— What is being asked —
Your copy should match the records exactly, except that no pictures appear in it.

Input material Start Marker

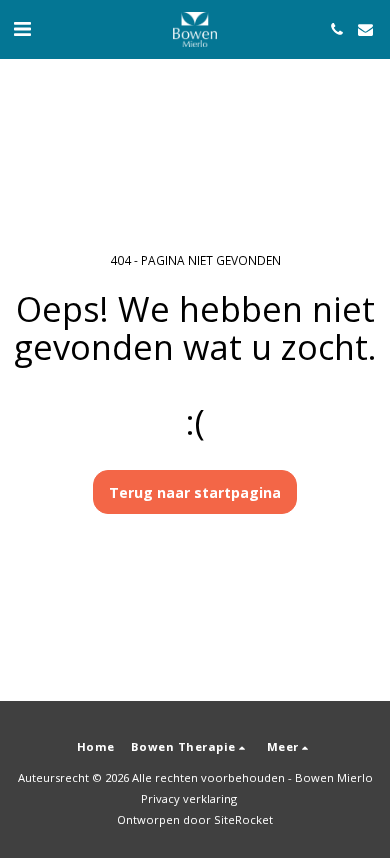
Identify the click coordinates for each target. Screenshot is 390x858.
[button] (22, 28)
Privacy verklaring (189, 798)
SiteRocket (243, 819)
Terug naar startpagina (195, 492)
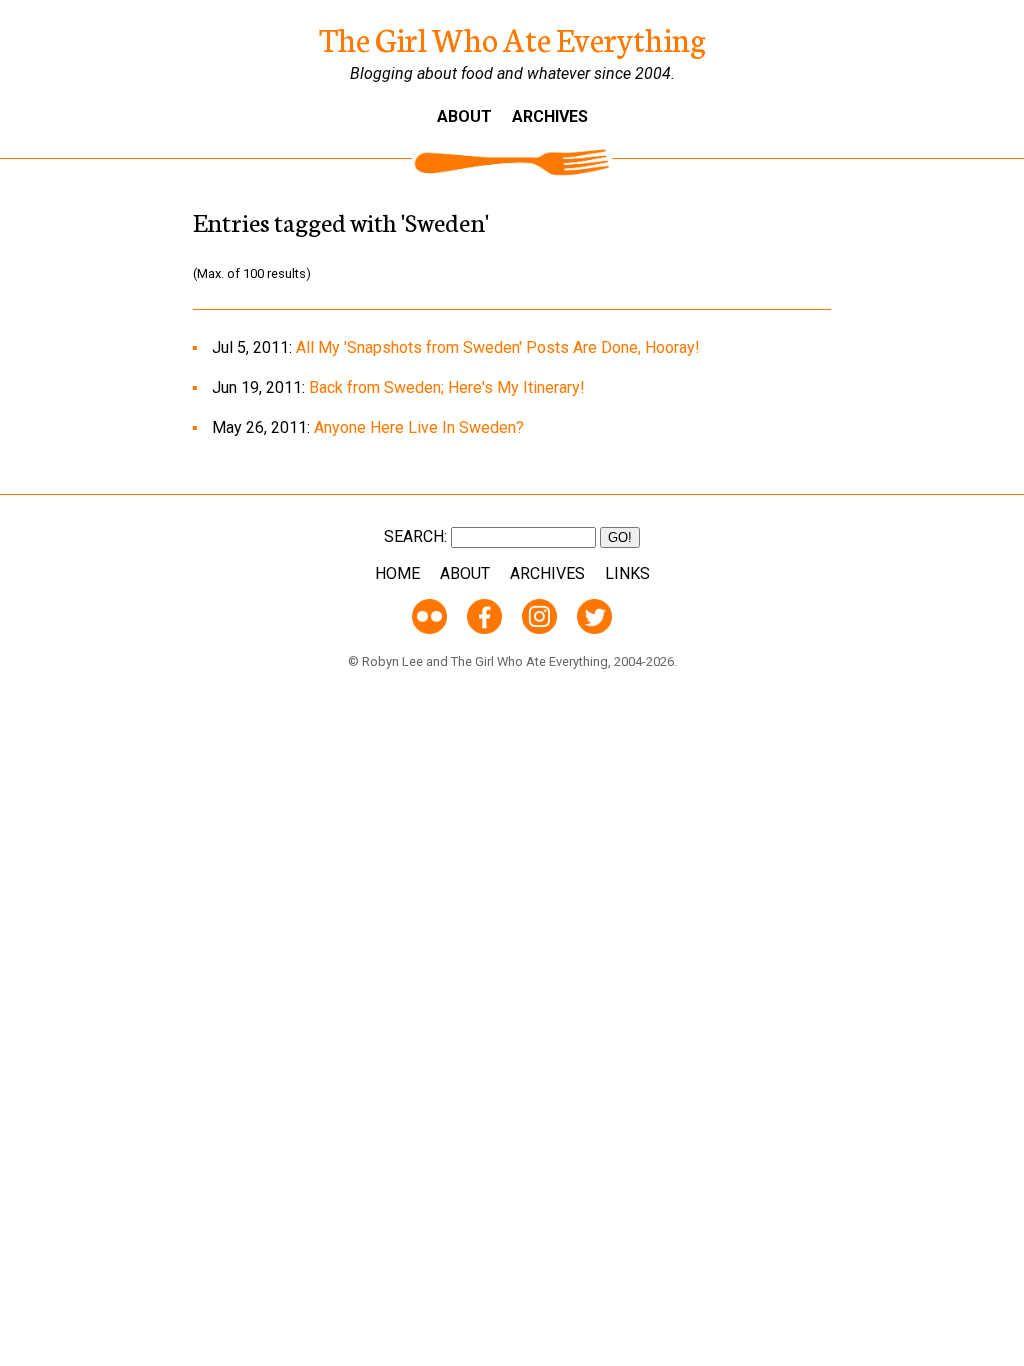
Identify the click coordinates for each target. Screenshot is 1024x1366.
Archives (550, 116)
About (464, 116)
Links (627, 573)
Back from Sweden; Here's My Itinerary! (447, 387)
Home (397, 573)
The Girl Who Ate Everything (512, 38)
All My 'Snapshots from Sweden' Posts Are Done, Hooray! (498, 347)
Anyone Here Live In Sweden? (419, 427)
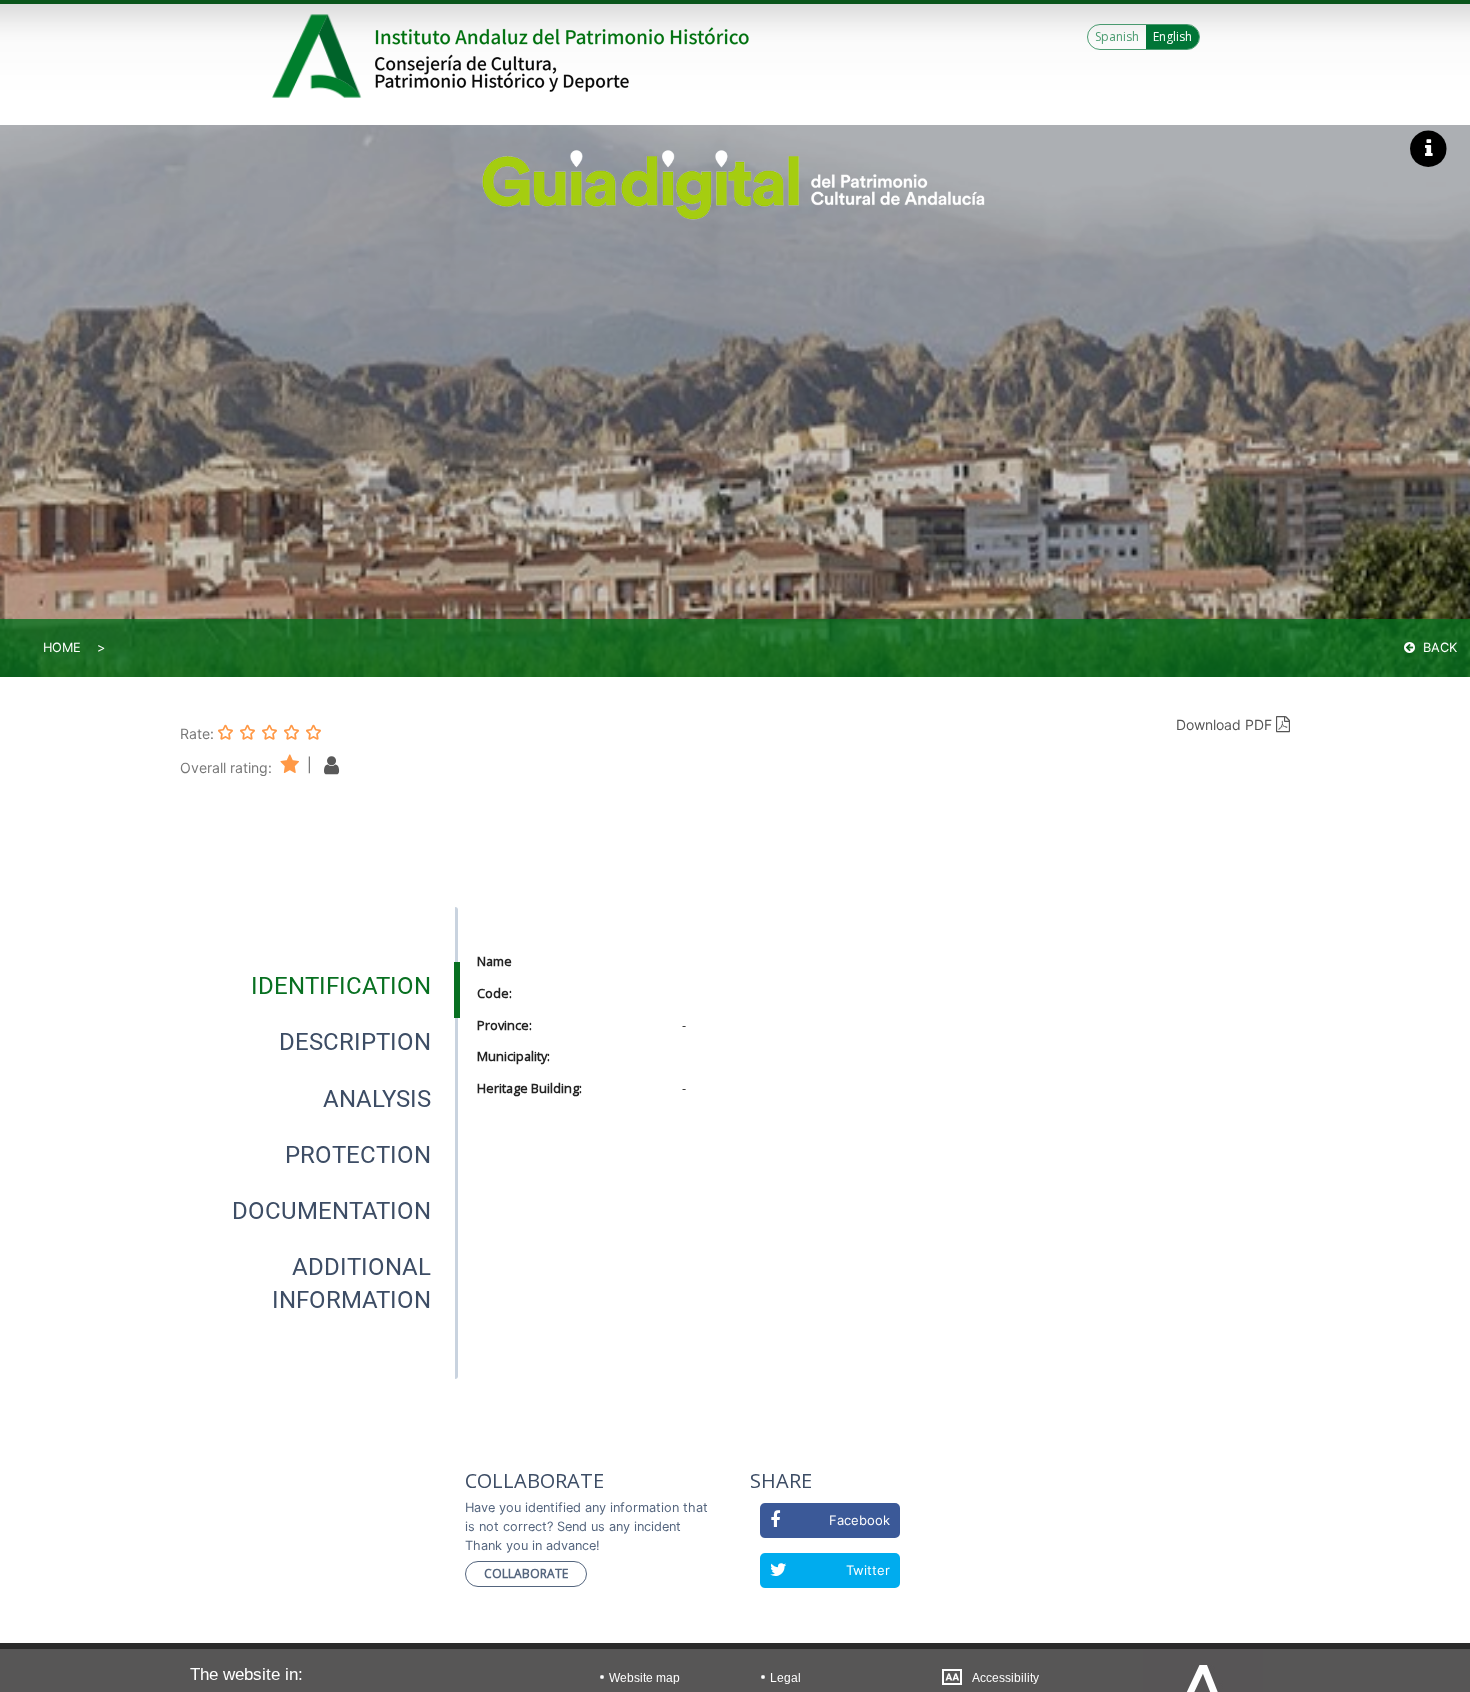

Input material End Marker

— Response box —
Identify the click coordinates for each target. Screenshot is 390x858.
[button] (22, 28)
Privacy verklaring (189, 798)
SiteRocket (243, 819)
Terug naar startpagina (195, 492)
Identify the click coordinates for each target. Screenshot is 1024x1366.
Archives (550, 116)
About (464, 116)
Links (627, 573)
Back from Sweden; Here's My Itinerary! (447, 387)
Home (397, 573)
The Girl Who Ate Everything (512, 38)
All My 'Snapshots from Sweden' Posts Are Done, Hooray! (498, 347)
Anyone Here Live In Sweden? (419, 427)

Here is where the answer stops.